Crítica: Punho de Ferro – 1ª Temporada (Scott Buck, 2017).


Punho de Ferro
era a única série que faltava para a execução de Os Defensores, de tal forma sendo imaginada como introdução para a
união de heróis Marvel/Netflix. Desse mundo, recebemos a primeira obra sobre o
demônio de Hell’s Kitchen, uma série boa, que agradou o grande público e
crítica. Logo em seguida veio Jessica
Jones
e Luke Cage, na qual as
duas também agradaram a muita gente, seja pela boa adaptação ou a qualidade da
obra, mas será que Punho de Ferro segue
o mesmo patamar das anteriores?



A adaptação dos quadrinhos se trata sobre Daniel “Danny”
Rand (Finn Jones), que depois de perder os pais em um acidente nas montanhas do
Himalaia, retorna a Nova York atrás de respostas.  


A palavra oscilar define bem o que é Punho de Ferro, em seu
princípio chega a ser horrível, melhora com o passar do tempo, mas depois decaí,
e segue nesse “loop” até a season finale. Culpa disso em grande parte é do seu
roteiro, que às vezes na tentativa de acelerar as coisas, acaba sendo preguiçoso,
com vários furos, e que guia tanto a série como os núcleos nessa montanha russa
sem trilhos. Afetando desenvolvimento de personagens e até em coisas simples,
como o foco em um antagonista, chegando ao ponto de no décimo primeiro episódio
de uma série com treze, existir a pergunta: “Quem é o vilão principal?”.  

Mas apesar da série ter um roteiro ruim e falta de ritmo, demonstra
melhorias no decorrer de seus episódios. Como por exemplo, as cenas de ação,
que em seus primeiros episódios são carnavais de cortes, mas a partir da metade
da série ficam bem coreografadas e dirigidas (diferente de Jessica Jones).
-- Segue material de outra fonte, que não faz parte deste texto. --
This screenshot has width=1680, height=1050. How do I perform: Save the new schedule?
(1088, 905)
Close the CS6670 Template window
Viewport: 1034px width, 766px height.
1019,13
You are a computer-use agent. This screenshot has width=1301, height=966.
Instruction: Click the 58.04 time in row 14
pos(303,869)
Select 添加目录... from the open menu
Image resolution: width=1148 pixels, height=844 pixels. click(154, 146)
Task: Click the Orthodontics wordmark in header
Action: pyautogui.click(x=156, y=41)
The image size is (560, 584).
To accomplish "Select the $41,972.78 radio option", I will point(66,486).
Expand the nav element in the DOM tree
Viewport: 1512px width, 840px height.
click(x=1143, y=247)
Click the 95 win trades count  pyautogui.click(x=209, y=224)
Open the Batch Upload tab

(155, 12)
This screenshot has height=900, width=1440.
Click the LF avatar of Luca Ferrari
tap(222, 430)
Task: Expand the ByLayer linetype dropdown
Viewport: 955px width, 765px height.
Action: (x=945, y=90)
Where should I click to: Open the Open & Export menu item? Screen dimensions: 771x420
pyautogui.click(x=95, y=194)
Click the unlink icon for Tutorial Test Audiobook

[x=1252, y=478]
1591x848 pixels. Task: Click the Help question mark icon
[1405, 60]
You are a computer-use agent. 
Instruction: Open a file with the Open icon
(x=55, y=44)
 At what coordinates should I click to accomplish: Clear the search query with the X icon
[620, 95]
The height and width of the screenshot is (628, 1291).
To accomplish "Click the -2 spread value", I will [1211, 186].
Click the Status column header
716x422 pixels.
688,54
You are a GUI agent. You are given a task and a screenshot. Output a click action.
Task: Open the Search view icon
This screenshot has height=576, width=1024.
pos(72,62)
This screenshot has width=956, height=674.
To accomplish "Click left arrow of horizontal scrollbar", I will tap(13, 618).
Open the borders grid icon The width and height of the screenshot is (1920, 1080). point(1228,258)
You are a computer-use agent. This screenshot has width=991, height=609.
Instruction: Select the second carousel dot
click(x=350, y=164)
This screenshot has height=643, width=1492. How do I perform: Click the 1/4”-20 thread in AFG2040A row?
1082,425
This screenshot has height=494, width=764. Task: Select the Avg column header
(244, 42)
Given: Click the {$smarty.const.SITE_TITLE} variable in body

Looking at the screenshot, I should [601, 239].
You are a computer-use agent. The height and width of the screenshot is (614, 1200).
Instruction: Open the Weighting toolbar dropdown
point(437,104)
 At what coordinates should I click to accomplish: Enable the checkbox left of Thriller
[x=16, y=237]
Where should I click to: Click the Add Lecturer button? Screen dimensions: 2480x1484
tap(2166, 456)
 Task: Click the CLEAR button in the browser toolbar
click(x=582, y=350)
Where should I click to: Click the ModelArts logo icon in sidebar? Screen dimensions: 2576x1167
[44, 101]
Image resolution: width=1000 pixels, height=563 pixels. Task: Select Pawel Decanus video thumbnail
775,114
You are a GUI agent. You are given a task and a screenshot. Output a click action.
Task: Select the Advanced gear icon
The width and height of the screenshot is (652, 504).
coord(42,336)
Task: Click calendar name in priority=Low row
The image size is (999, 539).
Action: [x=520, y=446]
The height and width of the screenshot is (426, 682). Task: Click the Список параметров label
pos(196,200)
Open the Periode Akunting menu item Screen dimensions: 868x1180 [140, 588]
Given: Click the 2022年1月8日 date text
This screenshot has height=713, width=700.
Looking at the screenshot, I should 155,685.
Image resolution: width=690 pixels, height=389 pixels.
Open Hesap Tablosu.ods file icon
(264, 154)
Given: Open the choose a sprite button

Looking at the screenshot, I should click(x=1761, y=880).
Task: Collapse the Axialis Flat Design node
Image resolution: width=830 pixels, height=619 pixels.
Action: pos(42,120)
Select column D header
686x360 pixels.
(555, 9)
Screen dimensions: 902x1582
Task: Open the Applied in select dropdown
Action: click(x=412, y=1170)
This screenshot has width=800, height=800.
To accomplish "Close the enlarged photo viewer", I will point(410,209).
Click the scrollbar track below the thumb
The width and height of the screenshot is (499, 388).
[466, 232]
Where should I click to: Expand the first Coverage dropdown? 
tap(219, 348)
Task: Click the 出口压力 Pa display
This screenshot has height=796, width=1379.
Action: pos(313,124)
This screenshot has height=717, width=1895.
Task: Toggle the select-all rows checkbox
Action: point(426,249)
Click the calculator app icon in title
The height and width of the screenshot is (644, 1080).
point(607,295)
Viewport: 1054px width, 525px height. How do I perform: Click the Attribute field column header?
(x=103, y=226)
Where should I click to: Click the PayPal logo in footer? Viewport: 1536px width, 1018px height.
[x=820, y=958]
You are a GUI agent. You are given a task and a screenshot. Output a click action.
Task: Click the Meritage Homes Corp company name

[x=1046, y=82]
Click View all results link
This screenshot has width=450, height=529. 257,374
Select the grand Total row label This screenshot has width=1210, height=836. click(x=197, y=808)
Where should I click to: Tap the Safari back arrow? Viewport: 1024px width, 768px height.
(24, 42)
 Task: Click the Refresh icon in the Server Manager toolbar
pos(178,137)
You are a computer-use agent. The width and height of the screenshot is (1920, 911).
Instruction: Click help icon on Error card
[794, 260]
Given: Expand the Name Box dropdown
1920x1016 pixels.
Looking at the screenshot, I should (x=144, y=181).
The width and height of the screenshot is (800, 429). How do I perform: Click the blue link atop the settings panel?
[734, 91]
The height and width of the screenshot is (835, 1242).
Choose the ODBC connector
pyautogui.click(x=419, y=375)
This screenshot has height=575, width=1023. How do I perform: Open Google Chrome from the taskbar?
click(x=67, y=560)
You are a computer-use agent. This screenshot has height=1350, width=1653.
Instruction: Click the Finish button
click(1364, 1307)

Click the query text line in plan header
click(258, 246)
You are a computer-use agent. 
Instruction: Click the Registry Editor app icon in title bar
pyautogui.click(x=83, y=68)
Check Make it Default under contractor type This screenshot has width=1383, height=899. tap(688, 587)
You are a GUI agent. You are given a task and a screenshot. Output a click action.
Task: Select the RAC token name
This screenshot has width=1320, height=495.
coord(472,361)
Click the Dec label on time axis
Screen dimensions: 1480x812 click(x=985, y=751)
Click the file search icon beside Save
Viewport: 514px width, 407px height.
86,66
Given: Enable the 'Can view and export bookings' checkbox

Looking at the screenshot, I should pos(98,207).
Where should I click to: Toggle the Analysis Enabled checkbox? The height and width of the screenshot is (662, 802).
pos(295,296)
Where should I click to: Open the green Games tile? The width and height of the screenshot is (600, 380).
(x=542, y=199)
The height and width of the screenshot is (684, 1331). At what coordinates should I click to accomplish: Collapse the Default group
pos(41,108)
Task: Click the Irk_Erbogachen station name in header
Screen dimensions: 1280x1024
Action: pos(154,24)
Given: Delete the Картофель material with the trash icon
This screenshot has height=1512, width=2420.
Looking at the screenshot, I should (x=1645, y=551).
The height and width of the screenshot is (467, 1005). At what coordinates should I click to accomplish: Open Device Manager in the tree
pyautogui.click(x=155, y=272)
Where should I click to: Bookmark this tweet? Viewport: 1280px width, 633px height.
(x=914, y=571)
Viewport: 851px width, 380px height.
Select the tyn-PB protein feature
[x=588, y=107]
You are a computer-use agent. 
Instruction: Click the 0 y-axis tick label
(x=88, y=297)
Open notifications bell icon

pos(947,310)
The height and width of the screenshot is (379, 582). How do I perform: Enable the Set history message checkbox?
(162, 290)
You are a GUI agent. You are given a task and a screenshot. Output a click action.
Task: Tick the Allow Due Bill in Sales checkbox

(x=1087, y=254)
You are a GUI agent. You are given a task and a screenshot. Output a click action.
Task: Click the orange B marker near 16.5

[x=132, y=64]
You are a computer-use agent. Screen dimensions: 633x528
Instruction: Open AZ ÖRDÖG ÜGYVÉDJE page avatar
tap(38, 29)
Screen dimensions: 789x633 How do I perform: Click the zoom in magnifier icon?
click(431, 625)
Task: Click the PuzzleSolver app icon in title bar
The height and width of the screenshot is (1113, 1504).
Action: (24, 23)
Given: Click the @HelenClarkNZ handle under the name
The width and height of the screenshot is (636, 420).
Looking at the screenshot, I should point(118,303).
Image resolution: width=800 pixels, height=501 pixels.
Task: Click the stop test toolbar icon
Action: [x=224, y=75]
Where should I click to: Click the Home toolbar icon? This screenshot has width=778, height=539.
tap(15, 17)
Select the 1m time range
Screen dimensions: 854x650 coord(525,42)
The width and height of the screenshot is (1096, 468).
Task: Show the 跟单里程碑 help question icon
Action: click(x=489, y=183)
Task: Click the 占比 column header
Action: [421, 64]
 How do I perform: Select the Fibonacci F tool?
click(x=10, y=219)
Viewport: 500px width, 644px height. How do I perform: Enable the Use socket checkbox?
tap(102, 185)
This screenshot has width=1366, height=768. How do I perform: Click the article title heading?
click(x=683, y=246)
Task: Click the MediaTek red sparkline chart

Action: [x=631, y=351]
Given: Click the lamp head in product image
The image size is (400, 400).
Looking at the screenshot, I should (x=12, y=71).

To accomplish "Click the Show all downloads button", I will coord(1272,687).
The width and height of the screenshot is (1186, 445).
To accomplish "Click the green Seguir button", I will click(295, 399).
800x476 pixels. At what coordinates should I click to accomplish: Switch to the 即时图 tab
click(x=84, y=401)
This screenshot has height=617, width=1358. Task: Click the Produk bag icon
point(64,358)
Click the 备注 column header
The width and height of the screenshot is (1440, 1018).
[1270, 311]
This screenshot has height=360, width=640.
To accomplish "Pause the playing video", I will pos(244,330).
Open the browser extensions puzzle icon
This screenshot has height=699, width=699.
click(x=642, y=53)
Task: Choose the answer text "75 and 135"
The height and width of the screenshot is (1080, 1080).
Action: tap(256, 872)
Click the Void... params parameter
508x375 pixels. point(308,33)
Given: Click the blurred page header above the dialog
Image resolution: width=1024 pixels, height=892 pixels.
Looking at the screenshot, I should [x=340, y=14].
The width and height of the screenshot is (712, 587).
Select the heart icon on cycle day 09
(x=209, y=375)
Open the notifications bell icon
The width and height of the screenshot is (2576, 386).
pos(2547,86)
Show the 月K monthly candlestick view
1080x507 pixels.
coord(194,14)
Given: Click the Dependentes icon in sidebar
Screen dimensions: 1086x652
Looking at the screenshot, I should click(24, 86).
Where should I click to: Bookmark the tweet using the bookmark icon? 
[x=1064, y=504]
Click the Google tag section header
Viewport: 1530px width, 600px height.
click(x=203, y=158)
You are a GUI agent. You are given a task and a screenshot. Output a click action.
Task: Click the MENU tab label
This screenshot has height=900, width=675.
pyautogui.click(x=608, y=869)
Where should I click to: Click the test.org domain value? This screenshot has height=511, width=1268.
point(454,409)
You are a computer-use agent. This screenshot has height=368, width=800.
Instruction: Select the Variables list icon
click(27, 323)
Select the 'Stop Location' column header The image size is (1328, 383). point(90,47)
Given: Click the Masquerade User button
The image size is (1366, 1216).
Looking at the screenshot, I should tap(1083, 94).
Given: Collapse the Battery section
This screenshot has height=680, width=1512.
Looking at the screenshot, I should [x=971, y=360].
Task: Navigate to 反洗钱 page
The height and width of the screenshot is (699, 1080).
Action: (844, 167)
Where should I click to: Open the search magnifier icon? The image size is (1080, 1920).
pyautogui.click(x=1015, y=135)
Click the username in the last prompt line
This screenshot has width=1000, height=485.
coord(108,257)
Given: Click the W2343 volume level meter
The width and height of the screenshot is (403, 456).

Finn Jones (Game of Thrones), está bem como
Punho de Ferro, mas não como Daniel Rand. O protagonista traz uma carga
emocional em seu personagem que Finn Jones não passa bem ao público, o que
prejudica sua atuação. Tom Pelphrey (Sam),
apesar de um início mal desenvolvido, passa bem a carga emocional proposta ao
personagem, assim como sua irmã Joy Meachum, interpretada por Jessica Stroup (90210, Prom Night). Outro destaque é David Wenham (300, saga Senhor dos Anéis),
que faz bem o papel de um dos antagonistas da série. De resto, são atuações apenas ok. 

Por fim, Punho de
Ferro
tem um péssimo roteiro que acaba prejudicando muito a série, mas apesar
disso, entretém e isso é o suficiente para terminar uma maratona sem estar
cansado. Definitivamente é a obra mais fraca da parceria Marvel/Netflix, seja
por qualidade técnicas ou furos até mesmos de lógica, como alguém mostrar uma
página na web pelo celular e, o mesmo estar na galeria. Há referências as
outras obras desse mundo, mas não introduz Os
Defensores,
o que chega a ser decepcionante.

No caso de não ligares para erros de lógica, furos em um
roteiro que já é ruim, qualidades técnicas que não interferem tanto no
audiovisual e uma temática igual a Arrow,
só que ruim – pelo menos na 1ª temporada – assista Punho de Ferro, ela realmente entretém, caso contrário, pode ser
uma perda de tempo se o entretenimento não é o suficiente.  

Se Punho de Ferro
fosse um aluno, passaria de ano apenas se o professor arredondasse a nota.
Título Original: Marvel’s Iron Fist

Criador: Scott Buck

Elenco: Finn Jones, David Wenham, Jessica Stroup, Jesica Henwick, Tom Pelphrey, Rosario Dawson.

Sinopse: Retornando para Nova York após anos desaparecido, Daniel Rand luta contra o crime e a corrupção com suas incríveis técnicas de kung-fu e o poder de convocar as habilidades do temível Punho de Ferro.